§ **CONSEGNE DELL'ESERCIZIO**
[A] Rispondi alle seguenti domande sul testo dedicato al festival.
(i) A quale edizione giunge il festival?
(ii) Chi condivide con Miki Gorizia la direzione artistica del BIG!ff?
(iii) Presso quale istituzione si svolgeva il master nella Progettazione dell'Arte dei Nuovi Media?
[B] Riscrivi il passo del testo dedicato al festival compreso tra "Com’è nata l’idea" e "impossibilitato ad utilizzarli.", estremi inclusi, rinominando "MIX" in "Mix Festival".

§ **TESTO SCELTO**
....
Bari International Gender film festival
Bari International Gender film festivalBari International Gender film festival
“Arkan”, l’opera di Karin Andersen e Christian Rainer per Dialoghi sul BIG ff “Naturae”

Il Bari International Gender Film Festival giunge alla sua seconda edizione e la due giorni prevista per il 29 novembre e il 6 dicembre 2016 proverà a allenare gli intrecci tra fermento culturale e spinosi snodi socio-teorici attorno alle questioni del genere/i, sessualità, sesso/i e natura. Abbiamo pensato di approfondire la conoscenza del festival dando la parola a Miki Gorizia, direttore artistico del BIG!ff assieme a Tita Tummillo.


Com’è nata l’idea del BIG!ff? A quale forma di evento artistico e culturale vi siete ispirat*? L’idea del BIG!ff è maturata col tempo raccogliendo e mettendo in campo e in rete diverse esperienze formative e professionali e intrecciandole, non so quanto in maniera fortuita o ricercata, con i percorsi di altre personalità. Un master nella Progettazione dell’Arte dei Nuovi Media presso l’Accademia di Belle Arti di Brera a Milano, un po’ di anni fa: un amico nel mondo della comunicazione mi regala i pass per il Festival del cinema gay lesbico di Milano, il MIX, poiché impossibilitato ad utilizzarli.
Da amatore del cinema li accetto volentieri e mi faccio scorpacciate di film dalla mattina alla sera. In sala conosco Cosimo Santoro, allora capo distributore per Queerframe.tv, progetto pioniere in Italia per la distribuzione di film d’autore a tematica sul genere in VoD (Video on Demand) in streaming e download, assolutamente innovativo per un paese cinematograficamente complesso come l’Italia nel campo della distribuzione (ora Open/Reel).
....
§ **DATI MOSTRATI**
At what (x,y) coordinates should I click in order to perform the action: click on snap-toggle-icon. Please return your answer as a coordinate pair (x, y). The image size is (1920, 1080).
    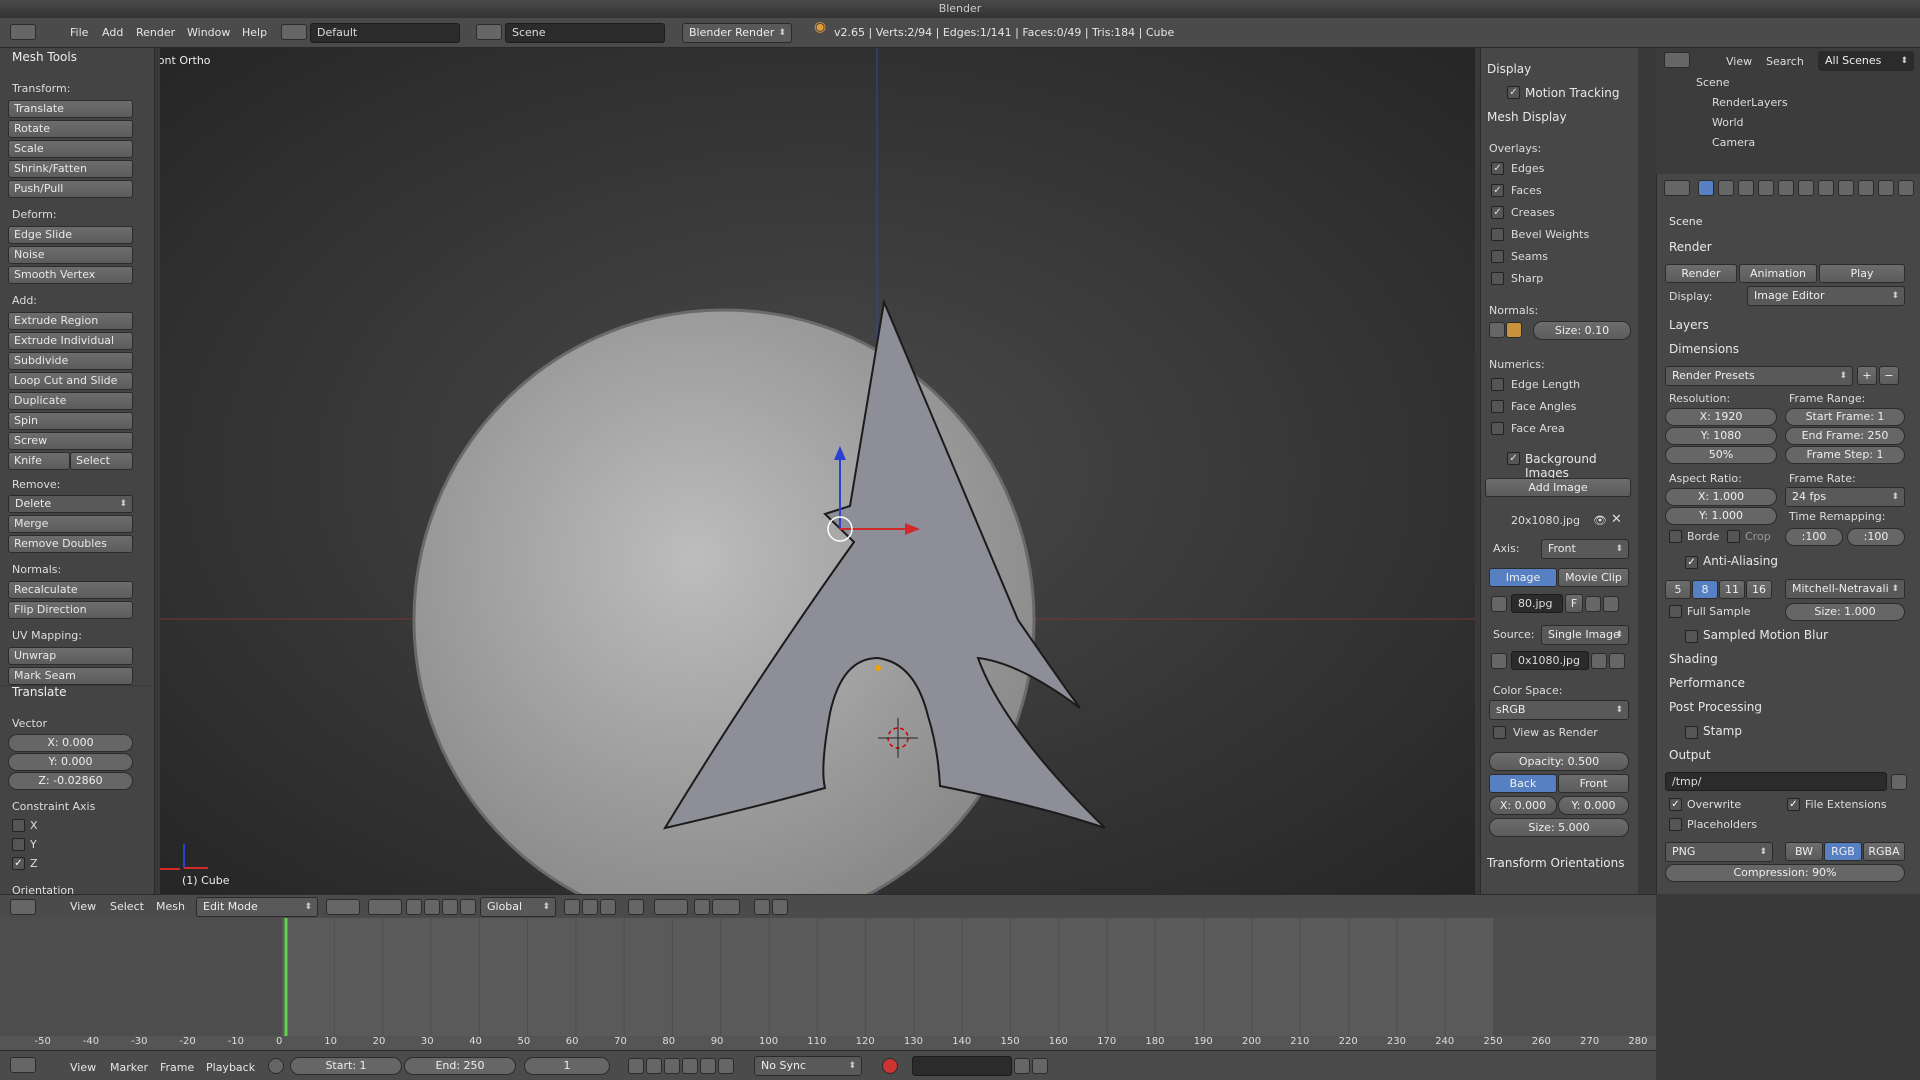
    Looking at the image, I should click on (702, 907).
....
§ **ELENCO SOLUZIONI**
[A]
(i) Alla seconda edizione.
(ii) Tita Tummillo.
(iii) Presso l'Accademia di Belle Arti di Brera a Milano.

[B]
Com’è nata l’idea del BIG!ff? A quale forma di evento artistico e culturale vi siete ispirat*? L’idea del BIG!ff è maturata col tempo raccogliendo e mettendo in campo e in rete diverse esperienze formative e professionali e intrecciandole, non so quanto in maniera fortuita o ricercata, con i percorsi di altre personalità. Un master nella Progettazione dell’Arte dei Nuovi Media presso l’Accademia di Belle Arti di Brera a Milano, un po’ di anni fa: un amico nel mondo della comunicazione mi regala i pass per il Festival del cinema gay lesbico di Milano, il Mix Festival, poiché impossibilitato ad utilizzarli.